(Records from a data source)
┄┄┄┄┄┄┄┄┄┄┄┄┄┄┄┄┄┄┄┄
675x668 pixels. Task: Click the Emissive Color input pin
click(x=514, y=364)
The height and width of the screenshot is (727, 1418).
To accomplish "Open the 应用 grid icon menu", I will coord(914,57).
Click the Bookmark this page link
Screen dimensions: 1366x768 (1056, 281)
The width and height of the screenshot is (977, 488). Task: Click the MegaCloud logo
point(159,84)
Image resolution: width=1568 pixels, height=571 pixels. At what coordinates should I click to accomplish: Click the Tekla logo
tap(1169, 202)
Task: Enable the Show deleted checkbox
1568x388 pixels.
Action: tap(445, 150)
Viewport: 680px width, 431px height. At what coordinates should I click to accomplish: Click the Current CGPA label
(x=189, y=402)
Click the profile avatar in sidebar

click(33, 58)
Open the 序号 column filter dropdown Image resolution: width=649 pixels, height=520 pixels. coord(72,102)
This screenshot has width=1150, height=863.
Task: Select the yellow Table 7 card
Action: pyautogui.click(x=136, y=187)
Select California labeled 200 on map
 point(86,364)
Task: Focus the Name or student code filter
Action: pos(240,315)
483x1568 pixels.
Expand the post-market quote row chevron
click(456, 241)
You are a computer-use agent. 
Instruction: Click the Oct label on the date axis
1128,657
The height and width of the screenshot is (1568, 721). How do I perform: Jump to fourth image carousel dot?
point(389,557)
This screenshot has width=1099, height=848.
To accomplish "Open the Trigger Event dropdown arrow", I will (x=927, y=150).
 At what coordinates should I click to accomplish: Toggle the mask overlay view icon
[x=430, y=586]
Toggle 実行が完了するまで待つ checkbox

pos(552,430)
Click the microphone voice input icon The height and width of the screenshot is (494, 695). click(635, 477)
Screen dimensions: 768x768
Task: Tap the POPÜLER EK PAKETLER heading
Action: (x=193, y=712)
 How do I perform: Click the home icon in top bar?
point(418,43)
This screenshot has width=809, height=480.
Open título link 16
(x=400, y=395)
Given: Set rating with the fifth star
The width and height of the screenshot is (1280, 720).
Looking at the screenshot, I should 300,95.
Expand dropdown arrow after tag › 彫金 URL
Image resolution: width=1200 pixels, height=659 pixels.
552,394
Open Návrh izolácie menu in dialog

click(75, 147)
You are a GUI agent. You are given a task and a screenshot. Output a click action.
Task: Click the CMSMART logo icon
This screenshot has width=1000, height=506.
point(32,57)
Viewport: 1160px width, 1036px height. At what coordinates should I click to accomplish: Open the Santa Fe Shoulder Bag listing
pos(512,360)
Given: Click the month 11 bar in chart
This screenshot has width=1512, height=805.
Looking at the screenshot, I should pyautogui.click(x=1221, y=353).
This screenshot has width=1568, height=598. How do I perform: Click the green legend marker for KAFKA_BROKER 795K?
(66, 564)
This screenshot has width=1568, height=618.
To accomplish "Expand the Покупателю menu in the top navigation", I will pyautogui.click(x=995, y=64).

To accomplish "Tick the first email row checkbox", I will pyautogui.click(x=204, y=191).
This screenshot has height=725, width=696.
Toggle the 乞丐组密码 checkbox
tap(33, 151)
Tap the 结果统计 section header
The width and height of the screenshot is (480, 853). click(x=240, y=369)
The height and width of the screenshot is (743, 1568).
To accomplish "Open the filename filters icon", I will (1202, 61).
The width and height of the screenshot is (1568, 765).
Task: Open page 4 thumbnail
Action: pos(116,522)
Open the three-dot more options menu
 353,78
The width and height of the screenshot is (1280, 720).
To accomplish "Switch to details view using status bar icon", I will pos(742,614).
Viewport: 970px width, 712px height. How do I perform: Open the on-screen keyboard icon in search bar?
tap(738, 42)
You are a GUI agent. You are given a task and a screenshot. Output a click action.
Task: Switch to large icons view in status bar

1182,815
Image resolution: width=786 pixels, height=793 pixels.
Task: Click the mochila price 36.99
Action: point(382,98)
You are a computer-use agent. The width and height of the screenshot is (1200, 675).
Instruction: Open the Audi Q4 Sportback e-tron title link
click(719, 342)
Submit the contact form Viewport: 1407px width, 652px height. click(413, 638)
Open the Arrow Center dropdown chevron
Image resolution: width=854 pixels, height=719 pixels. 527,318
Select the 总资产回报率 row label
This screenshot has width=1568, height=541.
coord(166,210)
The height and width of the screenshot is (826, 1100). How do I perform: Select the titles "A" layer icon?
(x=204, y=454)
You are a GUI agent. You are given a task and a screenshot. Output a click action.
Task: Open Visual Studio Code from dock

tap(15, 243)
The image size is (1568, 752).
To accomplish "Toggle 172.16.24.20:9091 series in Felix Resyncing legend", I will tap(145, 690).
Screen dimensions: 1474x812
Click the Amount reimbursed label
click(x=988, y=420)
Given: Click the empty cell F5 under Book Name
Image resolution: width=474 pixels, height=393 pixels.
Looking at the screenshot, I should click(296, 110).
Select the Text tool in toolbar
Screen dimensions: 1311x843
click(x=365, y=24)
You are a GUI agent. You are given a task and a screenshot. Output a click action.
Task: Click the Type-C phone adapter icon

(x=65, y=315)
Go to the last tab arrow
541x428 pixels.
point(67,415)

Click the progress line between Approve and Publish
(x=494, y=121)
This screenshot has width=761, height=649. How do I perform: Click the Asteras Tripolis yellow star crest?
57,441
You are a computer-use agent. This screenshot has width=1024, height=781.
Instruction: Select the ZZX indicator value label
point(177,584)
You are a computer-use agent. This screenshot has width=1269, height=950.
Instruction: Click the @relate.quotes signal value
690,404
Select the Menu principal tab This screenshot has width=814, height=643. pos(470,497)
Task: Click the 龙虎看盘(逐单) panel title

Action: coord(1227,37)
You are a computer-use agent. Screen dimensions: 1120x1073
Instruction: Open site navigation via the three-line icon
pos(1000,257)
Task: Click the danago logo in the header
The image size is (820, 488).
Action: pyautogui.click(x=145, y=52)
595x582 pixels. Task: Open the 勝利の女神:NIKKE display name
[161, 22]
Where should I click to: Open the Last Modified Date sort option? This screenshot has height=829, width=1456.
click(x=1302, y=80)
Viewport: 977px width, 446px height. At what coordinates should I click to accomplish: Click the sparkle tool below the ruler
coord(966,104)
┄┄┄┄┄┄┄┄┄┄┄┄┄┄┄┄┄┄┄┄
The records must each be output verbatim, with nothing left out.

**REPLY TO THE TASK**
675x668 pixels. Task: Click the Emissive Color input pin
click(x=514, y=364)
The height and width of the screenshot is (727, 1418).
To accomplish "Open the 应用 grid icon menu", I will coord(914,57).
Click the Bookmark this page link
Screen dimensions: 1366x768 (1056, 281)
The width and height of the screenshot is (977, 488). Task: Click the MegaCloud logo
point(159,84)
Image resolution: width=1568 pixels, height=571 pixels. At what coordinates should I click to accomplish: Click the Tekla logo
tap(1169, 202)
Task: Enable the Show deleted checkbox
1568x388 pixels.
Action: tap(445, 150)
Viewport: 680px width, 431px height. At what coordinates should I click to accomplish: Click the Current CGPA label
(x=189, y=402)
Click the profile avatar in sidebar

click(33, 58)
Open the 序号 column filter dropdown Image resolution: width=649 pixels, height=520 pixels. coord(72,102)
This screenshot has width=1150, height=863.
Task: Select the yellow Table 7 card
Action: pyautogui.click(x=136, y=187)
Select California labeled 200 on map
 point(86,364)
Task: Focus the Name or student code filter
Action: pos(240,315)
483x1568 pixels.
Expand the post-market quote row chevron
click(456, 241)
You are a computer-use agent. 
Instruction: Click the Oct label on the date axis
1128,657
The height and width of the screenshot is (1568, 721). How do I perform: Jump to fourth image carousel dot?
point(389,557)
This screenshot has width=1099, height=848.
To accomplish "Open the Trigger Event dropdown arrow", I will (x=927, y=150).
 At what coordinates should I click to accomplish: Toggle the mask overlay view icon
[x=430, y=586]
Toggle 実行が完了するまで待つ checkbox

pos(552,430)
Click the microphone voice input icon The height and width of the screenshot is (494, 695). click(635, 477)
Screen dimensions: 768x768
Task: Tap the POPÜLER EK PAKETLER heading
Action: (x=193, y=712)
 How do I perform: Click the home icon in top bar?
point(418,43)
This screenshot has width=809, height=480.
Open título link 16
(x=400, y=395)
Given: Set rating with the fifth star
The width and height of the screenshot is (1280, 720).
Looking at the screenshot, I should 300,95.
Expand dropdown arrow after tag › 彫金 URL
Image resolution: width=1200 pixels, height=659 pixels.
552,394
Open Návrh izolácie menu in dialog

click(75, 147)
You are a GUI agent. You are given a task and a screenshot. Output a click action.
Task: Click the CMSMART logo icon
This screenshot has width=1000, height=506.
point(32,57)
Viewport: 1160px width, 1036px height. At what coordinates should I click to accomplish: Open the Santa Fe Shoulder Bag listing
pos(512,360)
Given: Click the month 11 bar in chart
This screenshot has width=1512, height=805.
Looking at the screenshot, I should pyautogui.click(x=1221, y=353).
This screenshot has width=1568, height=598. How do I perform: Click the green legend marker for KAFKA_BROKER 795K?
(66, 564)
This screenshot has width=1568, height=618.
To accomplish "Expand the Покупателю menu in the top navigation", I will pyautogui.click(x=995, y=64).

To accomplish "Tick the first email row checkbox", I will pyautogui.click(x=204, y=191).
This screenshot has height=725, width=696.
Toggle the 乞丐组密码 checkbox
tap(33, 151)
Tap the 结果统计 section header
The width and height of the screenshot is (480, 853). click(x=240, y=369)
The height and width of the screenshot is (743, 1568).
To accomplish "Open the filename filters icon", I will (1202, 61).
The width and height of the screenshot is (1568, 765).
Task: Open page 4 thumbnail
Action: pos(116,522)
Open the three-dot more options menu
 353,78
The width and height of the screenshot is (1280, 720).
To accomplish "Switch to details view using status bar icon", I will pos(742,614).
Viewport: 970px width, 712px height. How do I perform: Open the on-screen keyboard icon in search bar?
tap(738, 42)
You are a GUI agent. You are given a task and a screenshot. Output a click action.
Task: Switch to large icons view in status bar

1182,815
Image resolution: width=786 pixels, height=793 pixels.
Task: Click the mochila price 36.99
Action: point(382,98)
You are a computer-use agent. The width and height of the screenshot is (1200, 675).
Instruction: Open the Audi Q4 Sportback e-tron title link
click(719, 342)
Submit the contact form Viewport: 1407px width, 652px height. click(413, 638)
Open the Arrow Center dropdown chevron
Image resolution: width=854 pixels, height=719 pixels. 527,318
Select the 总资产回报率 row label
This screenshot has width=1568, height=541.
coord(166,210)
The height and width of the screenshot is (826, 1100). How do I perform: Select the titles "A" layer icon?
(x=204, y=454)
You are a GUI agent. You are given a task and a screenshot. Output a click action.
Task: Open Visual Studio Code from dock

tap(15, 243)
The image size is (1568, 752).
To accomplish "Toggle 172.16.24.20:9091 series in Felix Resyncing legend", I will tap(145, 690).
Screen dimensions: 1474x812
Click the Amount reimbursed label
click(x=988, y=420)
Given: Click the empty cell F5 under Book Name
Image resolution: width=474 pixels, height=393 pixels.
Looking at the screenshot, I should click(296, 110).
Select the Text tool in toolbar
Screen dimensions: 1311x843
click(x=365, y=24)
You are a GUI agent. You are given a task and a screenshot. Output a click action.
Task: Click the Type-C phone adapter icon

(x=65, y=315)
Go to the last tab arrow
541x428 pixels.
point(67,415)

Click the progress line between Approve and Publish
(x=494, y=121)
This screenshot has width=761, height=649. How do I perform: Click the Asteras Tripolis yellow star crest?
57,441
You are a computer-use agent. This screenshot has width=1024, height=781.
Instruction: Select the ZZX indicator value label
point(177,584)
You are a computer-use agent. This screenshot has width=1269, height=950.
Instruction: Click the @relate.quotes signal value
690,404
Select the Menu principal tab This screenshot has width=814, height=643. pos(470,497)
Task: Click the 龙虎看盘(逐单) panel title

Action: coord(1227,37)
You are a computer-use agent. Screen dimensions: 1120x1073
Instruction: Open site navigation via the three-line icon
pos(1000,257)
Task: Click the danago logo in the header
The image size is (820, 488).
Action: pyautogui.click(x=145, y=52)
595x582 pixels. Task: Open the 勝利の女神:NIKKE display name
[161, 22]
Where should I click to: Open the Last Modified Date sort option? This screenshot has height=829, width=1456.
click(x=1302, y=80)
Viewport: 977px width, 446px height. At what coordinates should I click to accomplish: Click the sparkle tool below the ruler
coord(966,104)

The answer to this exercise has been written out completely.